EXERCISE BRIEF
Which of the lines below hold the word "Collapse"? Pull each of them out.
╭──
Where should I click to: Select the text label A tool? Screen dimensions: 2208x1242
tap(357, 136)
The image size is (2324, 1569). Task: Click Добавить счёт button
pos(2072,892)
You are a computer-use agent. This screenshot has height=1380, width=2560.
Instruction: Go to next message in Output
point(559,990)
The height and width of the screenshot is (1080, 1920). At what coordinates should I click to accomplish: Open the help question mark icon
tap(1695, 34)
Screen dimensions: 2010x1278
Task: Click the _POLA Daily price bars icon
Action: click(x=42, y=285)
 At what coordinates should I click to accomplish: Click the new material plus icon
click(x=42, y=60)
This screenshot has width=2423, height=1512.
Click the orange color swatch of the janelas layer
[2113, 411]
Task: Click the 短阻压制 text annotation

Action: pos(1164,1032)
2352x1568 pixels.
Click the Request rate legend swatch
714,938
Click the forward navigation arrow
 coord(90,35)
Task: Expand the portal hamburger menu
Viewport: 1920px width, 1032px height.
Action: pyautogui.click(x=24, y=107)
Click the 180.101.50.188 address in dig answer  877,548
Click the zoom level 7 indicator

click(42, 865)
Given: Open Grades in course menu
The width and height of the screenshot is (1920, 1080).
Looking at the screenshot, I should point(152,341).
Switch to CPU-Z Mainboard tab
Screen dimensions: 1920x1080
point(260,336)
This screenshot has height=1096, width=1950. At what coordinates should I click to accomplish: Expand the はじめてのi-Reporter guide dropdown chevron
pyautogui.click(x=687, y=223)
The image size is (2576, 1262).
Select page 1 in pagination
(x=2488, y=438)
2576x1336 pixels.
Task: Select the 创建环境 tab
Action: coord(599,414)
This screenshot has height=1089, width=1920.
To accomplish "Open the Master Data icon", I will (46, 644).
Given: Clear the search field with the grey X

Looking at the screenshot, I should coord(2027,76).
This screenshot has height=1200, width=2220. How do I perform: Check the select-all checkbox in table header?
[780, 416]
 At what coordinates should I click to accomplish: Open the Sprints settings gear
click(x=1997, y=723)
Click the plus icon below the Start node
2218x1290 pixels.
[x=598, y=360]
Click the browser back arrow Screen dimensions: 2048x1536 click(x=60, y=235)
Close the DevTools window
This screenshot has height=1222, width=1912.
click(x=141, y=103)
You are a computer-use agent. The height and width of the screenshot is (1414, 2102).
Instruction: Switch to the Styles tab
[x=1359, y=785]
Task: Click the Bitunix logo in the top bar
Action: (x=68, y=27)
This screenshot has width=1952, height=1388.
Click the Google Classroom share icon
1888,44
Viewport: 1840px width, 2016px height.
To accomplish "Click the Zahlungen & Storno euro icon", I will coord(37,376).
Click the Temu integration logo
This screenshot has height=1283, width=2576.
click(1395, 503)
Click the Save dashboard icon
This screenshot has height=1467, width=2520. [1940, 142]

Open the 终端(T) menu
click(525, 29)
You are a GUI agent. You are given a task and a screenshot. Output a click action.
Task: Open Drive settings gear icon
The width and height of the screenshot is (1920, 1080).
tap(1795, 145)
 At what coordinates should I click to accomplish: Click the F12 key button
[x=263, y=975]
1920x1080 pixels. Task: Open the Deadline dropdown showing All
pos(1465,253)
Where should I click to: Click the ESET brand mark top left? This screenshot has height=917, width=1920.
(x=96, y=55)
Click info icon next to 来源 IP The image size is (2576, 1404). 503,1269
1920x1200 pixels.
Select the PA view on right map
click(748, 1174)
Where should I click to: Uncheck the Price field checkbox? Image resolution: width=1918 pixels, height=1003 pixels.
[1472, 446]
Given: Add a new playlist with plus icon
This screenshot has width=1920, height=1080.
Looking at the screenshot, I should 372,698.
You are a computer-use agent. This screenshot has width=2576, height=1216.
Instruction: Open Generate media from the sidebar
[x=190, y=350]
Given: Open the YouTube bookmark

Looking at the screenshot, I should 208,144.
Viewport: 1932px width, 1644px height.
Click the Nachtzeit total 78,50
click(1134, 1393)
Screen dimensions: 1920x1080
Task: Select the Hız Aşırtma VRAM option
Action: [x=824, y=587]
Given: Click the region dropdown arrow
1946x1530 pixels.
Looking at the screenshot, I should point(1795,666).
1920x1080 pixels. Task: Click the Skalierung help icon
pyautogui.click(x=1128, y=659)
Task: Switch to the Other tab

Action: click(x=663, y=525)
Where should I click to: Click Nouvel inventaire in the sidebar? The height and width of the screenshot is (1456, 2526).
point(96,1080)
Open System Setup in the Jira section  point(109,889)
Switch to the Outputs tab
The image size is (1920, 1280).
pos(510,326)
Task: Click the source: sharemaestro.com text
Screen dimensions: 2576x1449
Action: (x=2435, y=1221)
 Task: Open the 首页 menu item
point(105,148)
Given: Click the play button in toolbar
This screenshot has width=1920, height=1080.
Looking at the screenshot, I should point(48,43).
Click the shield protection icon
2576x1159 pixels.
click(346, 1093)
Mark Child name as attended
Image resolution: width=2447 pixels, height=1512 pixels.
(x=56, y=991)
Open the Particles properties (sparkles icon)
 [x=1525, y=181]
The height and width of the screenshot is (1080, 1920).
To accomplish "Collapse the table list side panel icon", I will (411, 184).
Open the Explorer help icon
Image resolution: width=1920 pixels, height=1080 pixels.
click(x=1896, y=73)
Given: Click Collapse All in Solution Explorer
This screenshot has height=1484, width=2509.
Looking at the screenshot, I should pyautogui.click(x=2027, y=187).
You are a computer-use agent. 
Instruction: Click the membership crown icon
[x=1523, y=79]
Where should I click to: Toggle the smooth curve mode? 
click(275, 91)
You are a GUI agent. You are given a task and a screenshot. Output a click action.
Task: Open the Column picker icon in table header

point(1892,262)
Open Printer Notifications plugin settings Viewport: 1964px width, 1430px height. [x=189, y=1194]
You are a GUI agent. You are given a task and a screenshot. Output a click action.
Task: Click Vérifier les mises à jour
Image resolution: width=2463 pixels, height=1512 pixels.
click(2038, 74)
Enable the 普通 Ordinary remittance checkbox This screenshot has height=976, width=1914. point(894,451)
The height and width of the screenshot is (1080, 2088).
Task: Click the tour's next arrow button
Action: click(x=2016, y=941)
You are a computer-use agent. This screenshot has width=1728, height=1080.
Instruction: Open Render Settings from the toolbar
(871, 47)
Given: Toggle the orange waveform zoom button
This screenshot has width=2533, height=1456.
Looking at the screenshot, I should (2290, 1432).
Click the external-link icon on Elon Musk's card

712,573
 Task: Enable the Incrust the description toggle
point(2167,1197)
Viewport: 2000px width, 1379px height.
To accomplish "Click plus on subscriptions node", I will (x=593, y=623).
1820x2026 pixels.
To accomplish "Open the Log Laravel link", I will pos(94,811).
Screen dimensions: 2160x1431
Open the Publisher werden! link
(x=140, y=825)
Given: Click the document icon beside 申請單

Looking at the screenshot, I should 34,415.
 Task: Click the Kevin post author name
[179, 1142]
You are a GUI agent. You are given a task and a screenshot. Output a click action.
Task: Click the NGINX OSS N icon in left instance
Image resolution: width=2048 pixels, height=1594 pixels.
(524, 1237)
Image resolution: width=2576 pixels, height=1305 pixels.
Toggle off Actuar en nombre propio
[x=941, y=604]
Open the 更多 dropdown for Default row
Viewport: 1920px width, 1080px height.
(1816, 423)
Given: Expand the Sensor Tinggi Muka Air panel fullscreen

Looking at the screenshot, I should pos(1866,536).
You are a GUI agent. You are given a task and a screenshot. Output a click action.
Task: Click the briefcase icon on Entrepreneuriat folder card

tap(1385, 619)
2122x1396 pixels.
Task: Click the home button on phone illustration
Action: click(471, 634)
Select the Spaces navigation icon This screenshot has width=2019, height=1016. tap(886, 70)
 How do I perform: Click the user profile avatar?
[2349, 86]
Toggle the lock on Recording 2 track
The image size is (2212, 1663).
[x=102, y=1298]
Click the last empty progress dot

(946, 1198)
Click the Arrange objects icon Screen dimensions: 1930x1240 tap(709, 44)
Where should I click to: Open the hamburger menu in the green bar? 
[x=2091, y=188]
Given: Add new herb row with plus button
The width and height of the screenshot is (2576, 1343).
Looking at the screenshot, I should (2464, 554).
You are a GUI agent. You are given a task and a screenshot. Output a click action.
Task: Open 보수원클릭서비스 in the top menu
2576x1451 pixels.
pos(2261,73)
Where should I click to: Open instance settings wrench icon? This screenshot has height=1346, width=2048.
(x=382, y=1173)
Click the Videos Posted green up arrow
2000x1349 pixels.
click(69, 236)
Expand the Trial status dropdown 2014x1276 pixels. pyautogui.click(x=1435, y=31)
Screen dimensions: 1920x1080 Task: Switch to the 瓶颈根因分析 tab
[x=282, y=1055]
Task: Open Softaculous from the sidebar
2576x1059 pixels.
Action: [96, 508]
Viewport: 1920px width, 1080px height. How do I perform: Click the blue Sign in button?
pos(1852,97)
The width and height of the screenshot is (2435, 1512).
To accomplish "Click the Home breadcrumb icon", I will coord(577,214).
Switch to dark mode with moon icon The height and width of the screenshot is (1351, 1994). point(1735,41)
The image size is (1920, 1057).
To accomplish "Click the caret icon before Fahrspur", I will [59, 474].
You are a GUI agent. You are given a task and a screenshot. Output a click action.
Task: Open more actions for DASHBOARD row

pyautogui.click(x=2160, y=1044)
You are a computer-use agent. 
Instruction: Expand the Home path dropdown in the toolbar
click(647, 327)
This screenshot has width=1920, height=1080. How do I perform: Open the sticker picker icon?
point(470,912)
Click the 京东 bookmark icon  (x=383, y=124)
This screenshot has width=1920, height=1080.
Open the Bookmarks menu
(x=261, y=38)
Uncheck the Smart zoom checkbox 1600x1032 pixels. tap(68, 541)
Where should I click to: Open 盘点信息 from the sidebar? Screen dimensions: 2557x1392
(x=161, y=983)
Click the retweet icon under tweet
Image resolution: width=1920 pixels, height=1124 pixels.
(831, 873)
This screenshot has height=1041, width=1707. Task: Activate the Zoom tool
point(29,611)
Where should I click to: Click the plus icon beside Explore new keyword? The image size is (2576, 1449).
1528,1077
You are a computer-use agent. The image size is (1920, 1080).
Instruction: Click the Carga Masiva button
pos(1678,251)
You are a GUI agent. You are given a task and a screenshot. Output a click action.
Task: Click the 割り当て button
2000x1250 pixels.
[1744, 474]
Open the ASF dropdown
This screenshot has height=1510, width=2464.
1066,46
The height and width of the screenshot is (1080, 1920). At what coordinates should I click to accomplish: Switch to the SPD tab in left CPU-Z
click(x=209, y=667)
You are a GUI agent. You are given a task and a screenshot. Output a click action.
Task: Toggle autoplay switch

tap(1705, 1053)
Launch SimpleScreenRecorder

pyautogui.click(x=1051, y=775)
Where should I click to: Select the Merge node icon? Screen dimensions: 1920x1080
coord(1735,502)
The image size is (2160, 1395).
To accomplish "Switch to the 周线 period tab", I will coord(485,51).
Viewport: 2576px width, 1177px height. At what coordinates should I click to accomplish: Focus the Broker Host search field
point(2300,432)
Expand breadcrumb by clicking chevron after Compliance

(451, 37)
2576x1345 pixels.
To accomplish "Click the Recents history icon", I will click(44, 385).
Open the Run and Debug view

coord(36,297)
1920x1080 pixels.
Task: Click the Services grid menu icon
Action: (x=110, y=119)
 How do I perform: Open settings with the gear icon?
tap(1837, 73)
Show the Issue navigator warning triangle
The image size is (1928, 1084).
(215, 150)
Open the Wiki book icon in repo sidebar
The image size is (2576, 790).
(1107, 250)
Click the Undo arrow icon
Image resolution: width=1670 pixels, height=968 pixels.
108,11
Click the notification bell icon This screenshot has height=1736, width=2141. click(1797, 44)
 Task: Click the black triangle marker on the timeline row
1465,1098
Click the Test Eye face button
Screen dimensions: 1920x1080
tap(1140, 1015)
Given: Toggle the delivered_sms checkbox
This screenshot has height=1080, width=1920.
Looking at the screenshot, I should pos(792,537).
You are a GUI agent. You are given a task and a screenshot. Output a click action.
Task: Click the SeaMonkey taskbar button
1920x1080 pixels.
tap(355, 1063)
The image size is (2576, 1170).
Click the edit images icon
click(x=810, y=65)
╰──
WRITTEN ANSWER
To accomplish "Collapse the table list side panel icon", I will (411, 184).
Given: Click Collapse All in Solution Explorer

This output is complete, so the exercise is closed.